### REQUIREMENT
Each record that follows should be duplicated exactly, except for its pictures.
◆ ◆ ◆ ◆
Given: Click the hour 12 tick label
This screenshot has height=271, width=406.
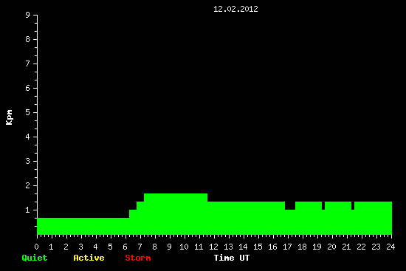Looking at the screenshot, I should (213, 247).
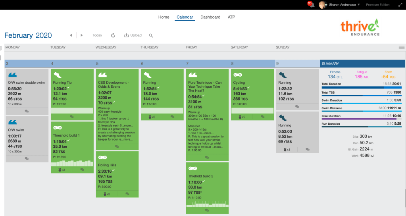Open the notifications bell with 20 badge
Image resolution: width=406 pixels, height=216 pixels.
coord(312,5)
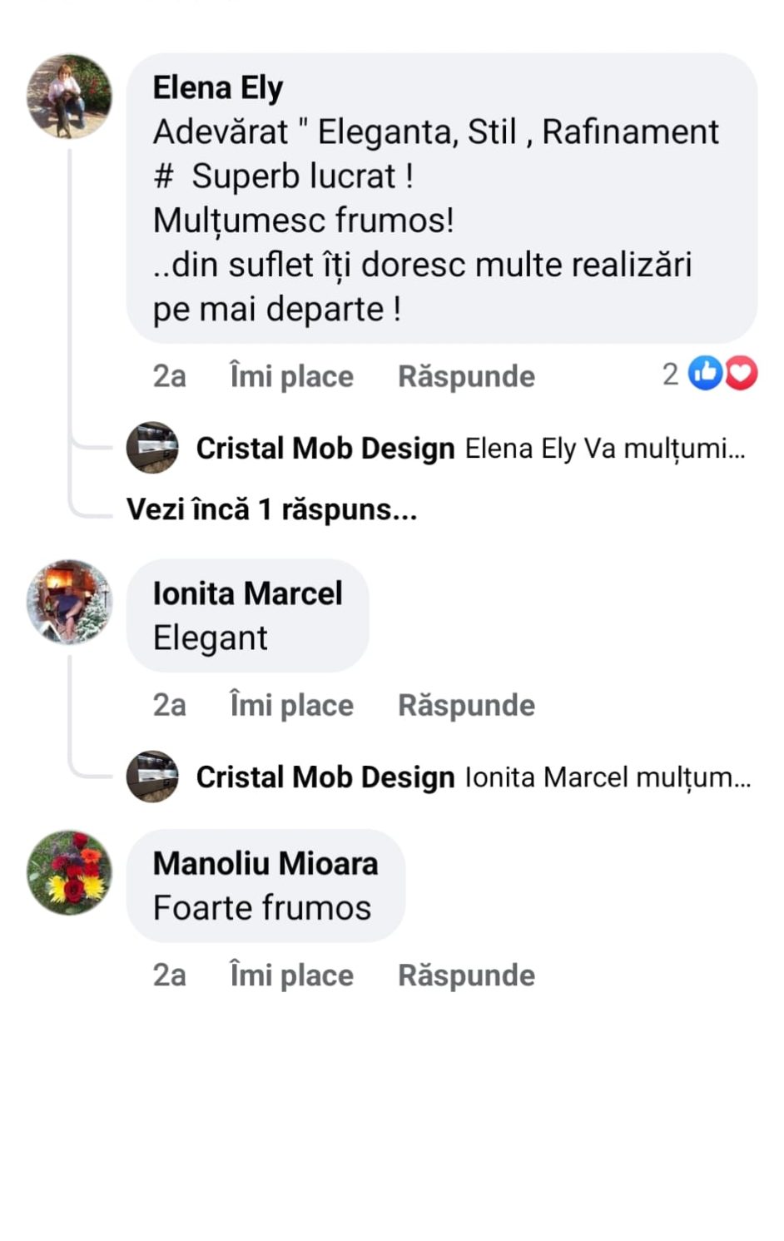Reply to Elena Ely's comment via Răspunde

(466, 376)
◆ ◆ ◆ ◆
### TASK ANSWER
Given: Click the hour 12 tick label
This screenshot has height=271, width=406.
Looking at the screenshot, I should (213, 247).
Open the notifications bell with 20 badge
Image resolution: width=406 pixels, height=216 pixels.
coord(312,5)
Reply to Elena Ely's comment via Răspunde

(466, 376)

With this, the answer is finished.